The European Commission has cut its forecasts for the euro zone's economic growth this year, saying the main causes for the revision were trade tensions with the US and rising oil prices which are pushing the bloc's inflation higher.
The slowdown of the euro zone economy is set to affect all major economies of the bloc.
But the slowdown is expected to hit Italy harder, as the country will record the lowest growth rate in Europe, matched only by Britain among all EU countries.
The EU executive estimated the euro zone will grow by 2.1% this year, lower than the 2.3% gross domestic product (GDP) increase it had forecast in its previous estimates released in May.

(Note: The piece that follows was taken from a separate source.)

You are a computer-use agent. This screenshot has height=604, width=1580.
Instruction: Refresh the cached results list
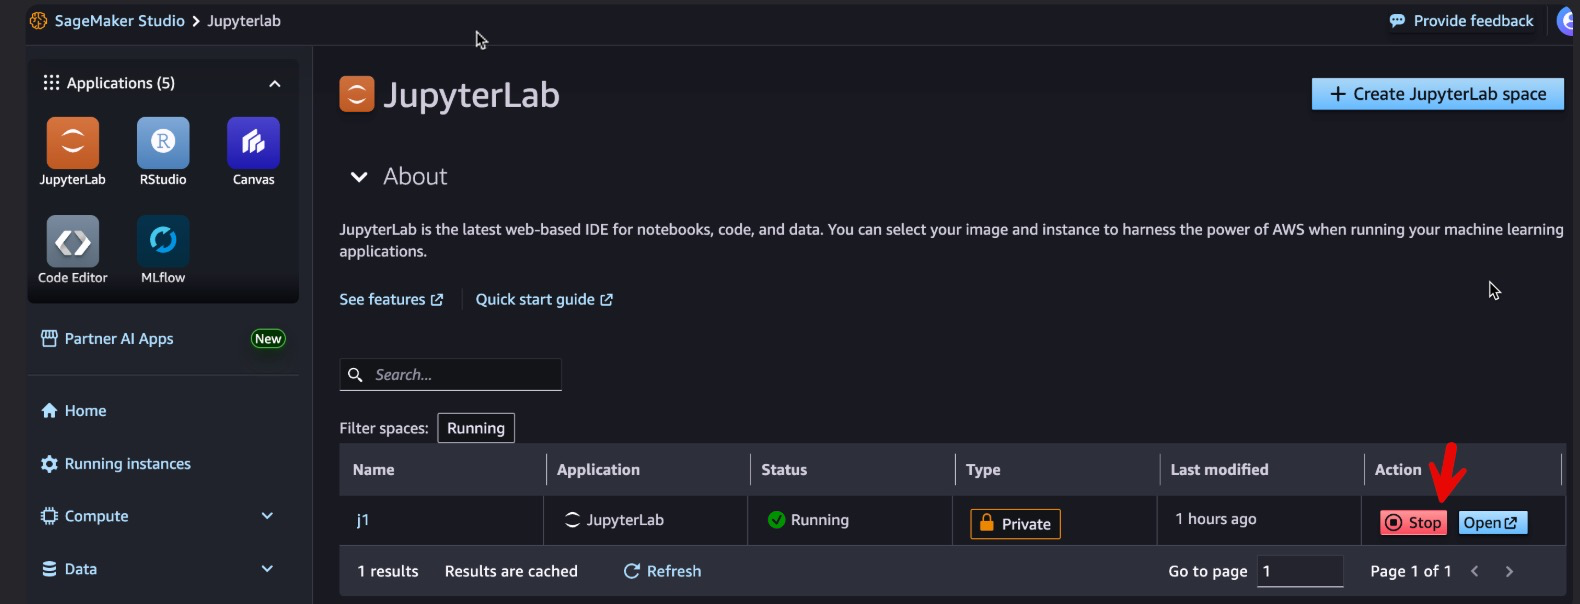[x=662, y=571]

Next year the bloc's growth should further slow to 2%, unchanged from the previous forecast.
"The downward revision of GDP growth since May shows that an unfavourable external environment, such as growing trade tensions with the US, can dampen confidence and take a toll on economic expansion," EU commission's vice-president Valdis Dombrovskis said.

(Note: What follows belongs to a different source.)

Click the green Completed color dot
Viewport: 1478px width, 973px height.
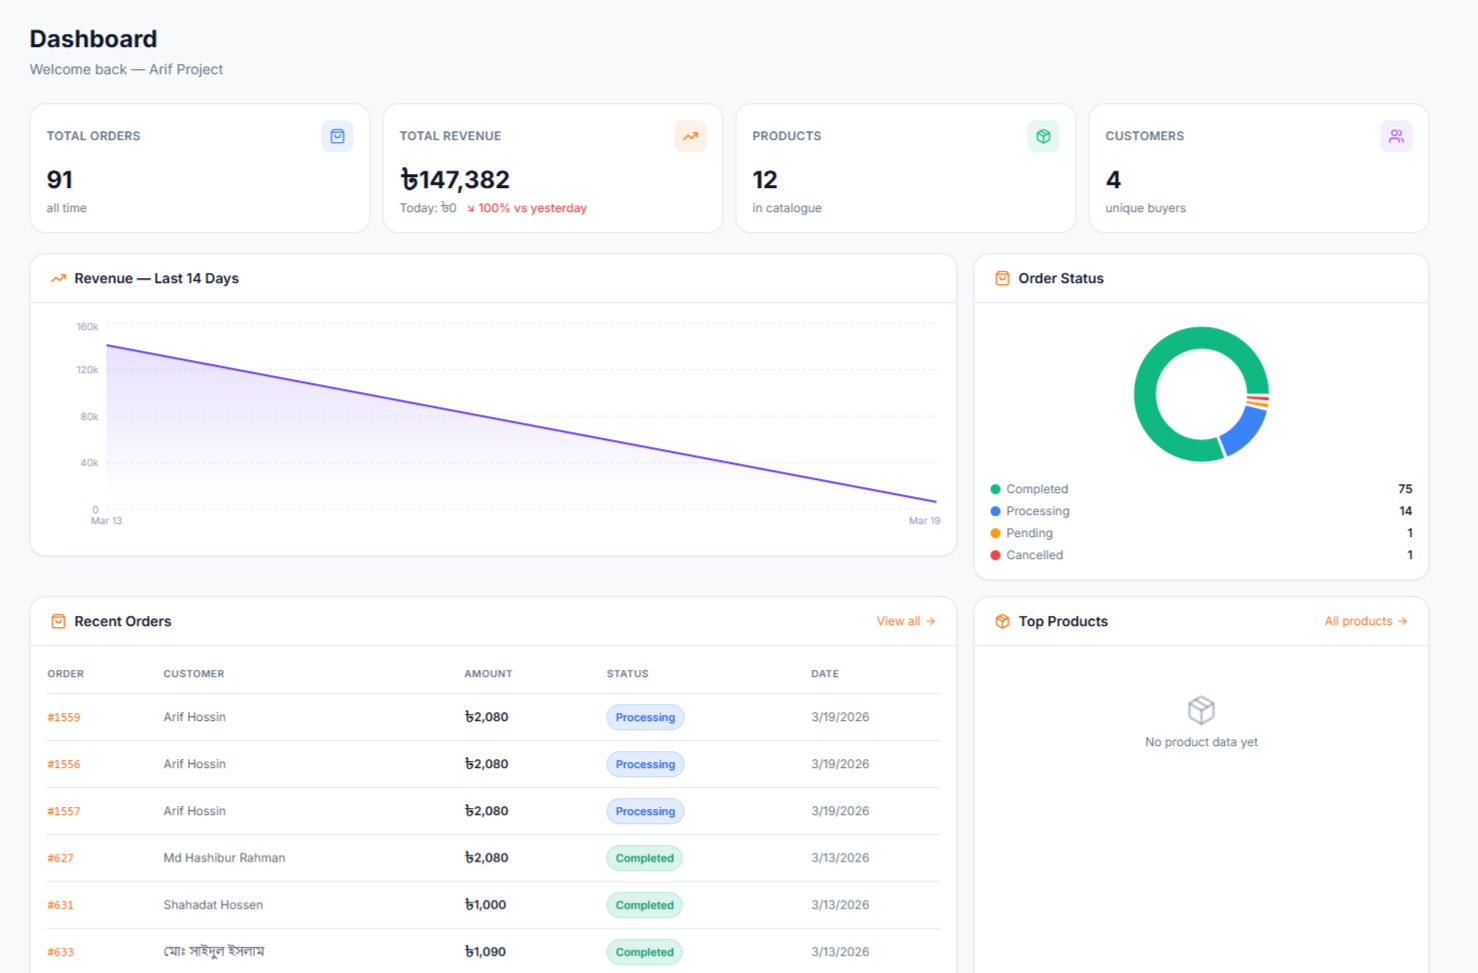coord(995,489)
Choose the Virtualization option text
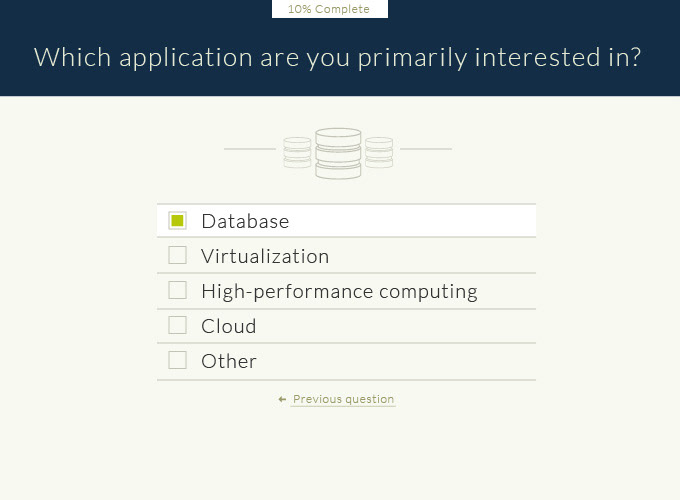This screenshot has height=500, width=680. pos(265,256)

Rising oil prices have also contributed to the slowdown, the EU economics commissioner Pierre Moscovici said, and are expected to push euro zone's inflation up to 1.7% this year and next.
This is an increase from the previously estimated 1.5% in 2018 and 1.6% in 2019.
Germany and France, the two largest economies of the euro zone, are expected to lose steam this year and next.
Germany's GDP expansion will slow to 1.9% this year and in 2019 from the previously estimated 2.3% in 2018 and 2.1% in 2019.
France's economy will grow 1.7% this year and next, less than the 2% the Commission had earlier forecast for this year and also slower than the 1.8% growth previously forecast for 2019.
The slowest-growing economy of the bloc will remain Italy which is expected to grow only 1.3% this year, less than the 1.5% estimated in May.
One of the causes cited by the Commission for the revision were "re-emerging concerns or uncertainty about economic policies", as Italy's new eurosceptic government has launched ambiguous messages on its future spending plans.
Only Britain is expected to match Italy's sluggish growth among all the 28 states of the European Union.
It will grow 1.3% this year, according to the Commission, less than the previously estimated 1.5% growth.
The UK's inflation rate is also forecast to go up further to 2.6% this year, from a previous estimate of 2.5%.